5. Use of a derivative according to any one of claims 1 to 3 or a pharmaceutically acceptable salt thereof in the manufacture of a medicament for the prevention or treatment of AMPK mediated diseases.

6. The use according to claim 5, wherein the AMPK-mediated disease comprises a metabolic disease, a cardiovascular disease, a cerebrovascular disease, an inflammatory disease, an autoimmune disease, an organ fibrosis disease, a neurodegenerative disease, a secondary disease caused by pathogen infection, a mitochondrial dysfunction or disorder disease, or a tumor.

7. The use according to claim 5, wherein the AMPK-mediated disease comprises insulin resistance, metabolic syndrome, type 1 or type 2 diabetes, hyperlipidemia, obesity, atherosclerosis, myocardial ischemia, myocardial infarction, cardiac arrhythmia, coronary heart disease, hypertension, heart failure, myocardial hypertrophy, myocarditis, diabetic complications, non-alcoholic fatty liver disease, non-alcoholic steatohepatitis, alcoholic fatty liver disease, liver cirrhosis, gout, stroke, cerebral infarction, pneumonia, asthma, chronic obstructive pulmonary disease, chronic bronchitis, emphysema, bronchiolitis obliterans, idiopathic pulmonary fibrosis, cystic fibrosis lung disease, allergic rhinitis, inflammatory bowel disease, polycystic kidney disease, polycystic ovary syndrome, Behcet's disease, systemic lupus erythematosus, rheumatoid arthritis, spondyloarthritis, osteoarthritis, synovitis, tendonitis, thromboangiitis obliterans, rheumatoid arthritis, polycystic kidney disease, hyperlipidemia, obesity, atherosclerosis, myocardial ischemia, myocardial infarction, chronic bronchitis, emphysema, pulmonary fibrosis, polycystic kidney disease, rheumatoid arthritis, osteoarthritis, synovitis, and rheumatoid arthritis, Phlebitis, intermittent claudication, keloid, psoriasis, ichthyosis, bullous pemphigoid, dermatitis, contact dermatitis, pancreatitis, chronic nephritis, cystitis, meningitis, gastritis, septicemia, pyoderma gangrenosum, uveitis, Parkinson's disease, Alzheimer's disease, alpha-synucleinopathy, depression, multiple sclerosis, amyotrophic lateral sclerosis, fibromyalgia syndrome, neuralgia, Down's syndrome, Hallervorden-Spanish disease, Huntington's chorea, Wilson's disease, myasthenia, myoclonus, exercise intolerance, Kanes-Seir syndrome, chronic fatigue syndrome, Lei's syndrome, mitochondrial myopathy-encephalopathy-lactacidemia, stroke syndrome, stroke-like seizures, Duchenne's muscular dystrophy, conchal muscular dystrophy, Friedrich's ataxia or tumors.
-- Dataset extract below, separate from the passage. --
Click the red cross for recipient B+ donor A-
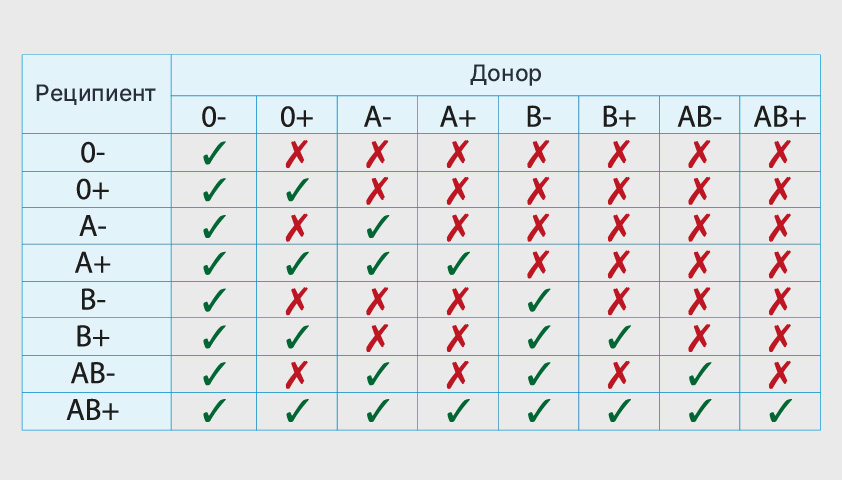This screenshot has height=480, width=842. coord(377,337)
8. A pharmaceutical composition having an activity of enhancing phosphorylation level of AMPK, comprising the derivative or the pharmaceutically acceptable salt thereof according to any one of claims 1 to 2 as an active ingredient and a pharmaceutically acceptable excipient.
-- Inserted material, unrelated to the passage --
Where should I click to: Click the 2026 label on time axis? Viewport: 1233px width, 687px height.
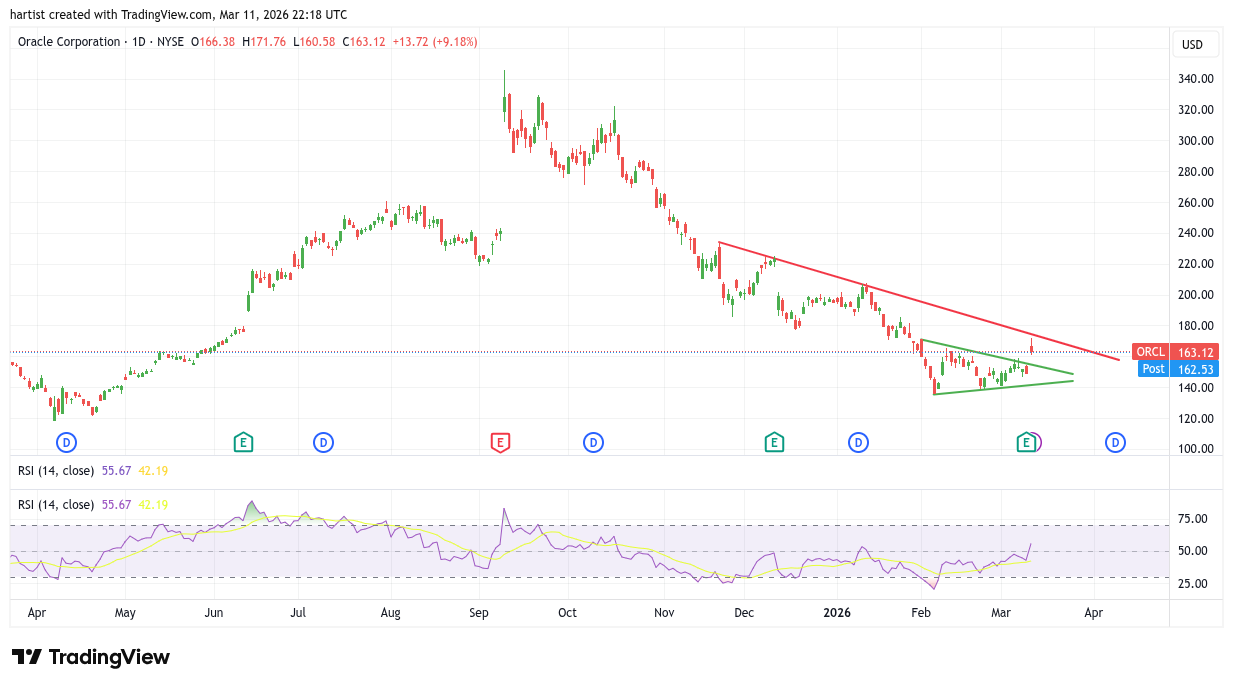pyautogui.click(x=835, y=612)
9. A pharmaceutical composition for preventing or treating AMPK-mediated diseases, comprising the derivative or a pharmaceutically acceptable salt thereof according to any one of claims 1 to 2 as an active ingredient and a pharmaceutically acceptable adjuvant.

10. The pharmaceutical composition according to claim 8 or 9, wherein the pharmaceutical composition is a capsule, powder, tablet, granule, pill, injection, syrup, oral liquid, inhalant, ointment, suppository or patch.